» **Problem details**
For the entries below, the result should be an exact transcription of the lines from the one with "Click the lower Payment Value filter chip" up to and including the one with "756x549 pixels.", and only those.

» **Exercise materials**

———

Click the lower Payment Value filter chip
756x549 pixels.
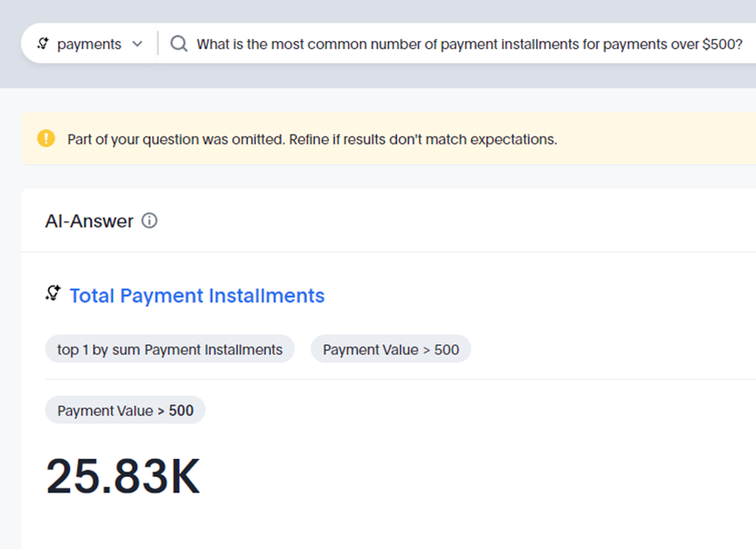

———

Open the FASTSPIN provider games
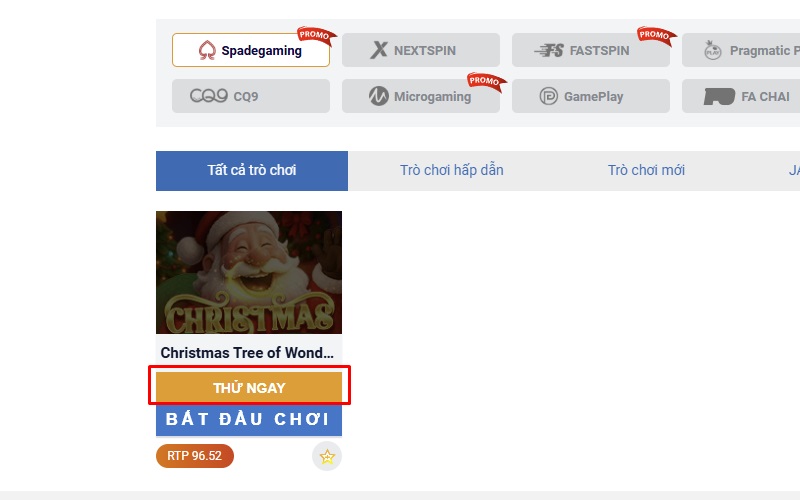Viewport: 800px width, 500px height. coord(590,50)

———

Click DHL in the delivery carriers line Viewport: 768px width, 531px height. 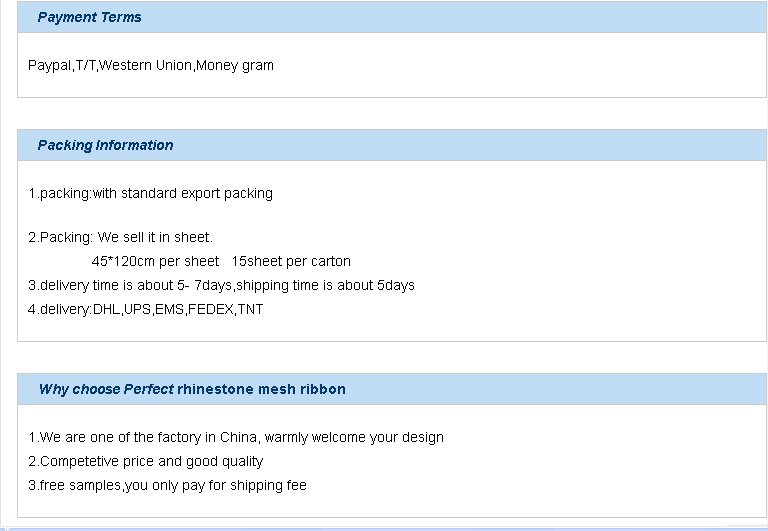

———

» **Reply to the exercise**
Click the lower Payment Value filter chip
756x549 pixels.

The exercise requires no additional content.